Mergers are complex procedures. However, a key point, which may influence the future of either the PGA Tour or LIV Golf, is how the two entities allocated the risk if the transaction falls through and fails to meet regulatory standards. Writings by Marc Edelman summarise how oftentimes “parties agree to split the costs 50/50,” but if either side signed a ‘hell or high water clause,’ there could be subsequent financial implications which impact the future of that golf tour.


Historical Cases of Sports Mergers


Monopolistic sports mergers have previously occurred in the U.S., specifically in the cases of Basketball and American Football. However, both examples consisted of special conditions which forced the merger through, neither of which are likely to occur in the case of golf.


In 1966, the National Football League (NFL) and American Football League (AFL) agreed to merge and form the modern-day NFL. Like the PGA-LIV merger, the NFL-AFL merger endured antitrust challenges, but Congress granted a special antitrust exemption to the owners of the NFL, thus green-lighting the merger.

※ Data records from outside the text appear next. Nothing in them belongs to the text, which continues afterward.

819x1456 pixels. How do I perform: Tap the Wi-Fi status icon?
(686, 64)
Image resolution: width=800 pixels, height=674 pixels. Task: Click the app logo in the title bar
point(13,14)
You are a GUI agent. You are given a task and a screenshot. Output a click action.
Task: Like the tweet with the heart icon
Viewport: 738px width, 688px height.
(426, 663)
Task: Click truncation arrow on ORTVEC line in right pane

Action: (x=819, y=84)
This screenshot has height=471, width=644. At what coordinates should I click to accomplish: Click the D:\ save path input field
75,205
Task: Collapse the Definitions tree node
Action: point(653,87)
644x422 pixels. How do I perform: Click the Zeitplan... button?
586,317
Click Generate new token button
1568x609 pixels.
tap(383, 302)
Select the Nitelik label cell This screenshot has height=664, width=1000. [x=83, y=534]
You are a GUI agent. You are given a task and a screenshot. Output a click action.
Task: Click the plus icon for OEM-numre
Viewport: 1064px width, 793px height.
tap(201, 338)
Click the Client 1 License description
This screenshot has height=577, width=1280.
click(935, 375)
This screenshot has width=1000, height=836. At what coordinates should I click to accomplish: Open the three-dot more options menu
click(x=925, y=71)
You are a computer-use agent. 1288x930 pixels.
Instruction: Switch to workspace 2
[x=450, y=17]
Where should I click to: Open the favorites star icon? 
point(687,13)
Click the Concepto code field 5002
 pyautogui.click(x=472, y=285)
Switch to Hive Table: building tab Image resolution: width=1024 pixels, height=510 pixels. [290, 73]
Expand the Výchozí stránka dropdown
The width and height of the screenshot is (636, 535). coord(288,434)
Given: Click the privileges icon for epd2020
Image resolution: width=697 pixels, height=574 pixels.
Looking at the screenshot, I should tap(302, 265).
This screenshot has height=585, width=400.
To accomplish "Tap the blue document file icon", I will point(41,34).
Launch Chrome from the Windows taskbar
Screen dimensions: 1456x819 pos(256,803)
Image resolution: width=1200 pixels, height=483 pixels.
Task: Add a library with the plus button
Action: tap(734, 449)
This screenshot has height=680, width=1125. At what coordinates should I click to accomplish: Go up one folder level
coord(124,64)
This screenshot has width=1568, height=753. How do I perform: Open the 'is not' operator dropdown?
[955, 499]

A slightly different case arose in 1976 between the National Basketball Association (NBA) and American Basketball Association (ABA). Antitrust lawsuits by players held up the merger for years, with the merger only going through after the ABA was on the brink of financial dissolution.


U.S. Antitrust Laws


There are three major pieces of U.S. antitrust legislation, all of which (to some extent) can be applied in the case of the PGA-LIV merger: the 1890 Sherman Act, the 1914 Clayton Act and the 1976 Hart-Scott-Rodino Act.


Complaints have been made about the merger’s violation of the 1914 Clayton Act. The main provision of the 1914 Clayton Act is to prevent mergers and acquisitions that form monopolies and essentially eliminate competition. This potential deal between the PGA Tour and LIV-Golf is a two-to-one merger which would “shrink an already concentrated marketspace from being controlled by two firms to just one.” For instance, Tim Baysinger’s article for Axios outlines how “the proposed deal [between the PGA Tour and LIV Golf] violates the Sherman Act and Clayton Act.” This argument has been further pursued by Elizabeth Warren. Senator Warren argues the merger “violates multiple provisions of antitrust law including Section 1 of the Sherman Act, which criminalises actions in restraint of trade or commerce.” Hence, the merging of the PGA Tour and LIV Golf into one where the primary intent is to avoid competing against each other exemplifies what antitrust laws are designed to prohibit.


Finally, the 1976 Hart-Scott-Rodino Act is the last bit of legislation that the PGA-LIV Golf merger seems to violate. The companies must submit certain paperwork to antitrust agencies for review. If competitive concerns are raised, the DOJ or FTC are permitted to “temporarily halt a proposed merger by submitting a Second Request for Information." A second request typically requests information about the “sales, facilities, assets and structure of the businesses party to the transaction.” Building on the earlier financial argument surrounding the possible ‘hell-or-high-water clause’, if either golf tour fails to file the Hart-Scott-Rodino paperwork correctly or where legally necessary, whoever took responsibility for the financial burden of the potential merger will be fined “civil penalties of up to $42,530 per day” until they do so.


Analysis of the Merger


To provide an analysis of the situation between the PGA and LIV Golf, the merger seems illegal. Tim Wu, Professor of Law at Columbia University, indicates that the idea that an existing dominant monopolist can buy its challenger is “a flagrant violation of antitrust laws” that epitomises the existence of antitrust laws. Henceforth, the potential PGA-LIV Golf merger is far from complete and may ultimately be blocked from ever occurring.


Unlike the historic mergers in basketball and American football in the 1970s, this golf merger is unlikely to receive special dispensation from U.S. antitrust enforcement agencies. In addition, the prospective deal violates the Sherman Act, Clayton Act and Hart-Scott-Rodino Act. Thus, further accentuating the obstacles facing the merger which may end up being a quadruple bogey rather than a hole-in-one.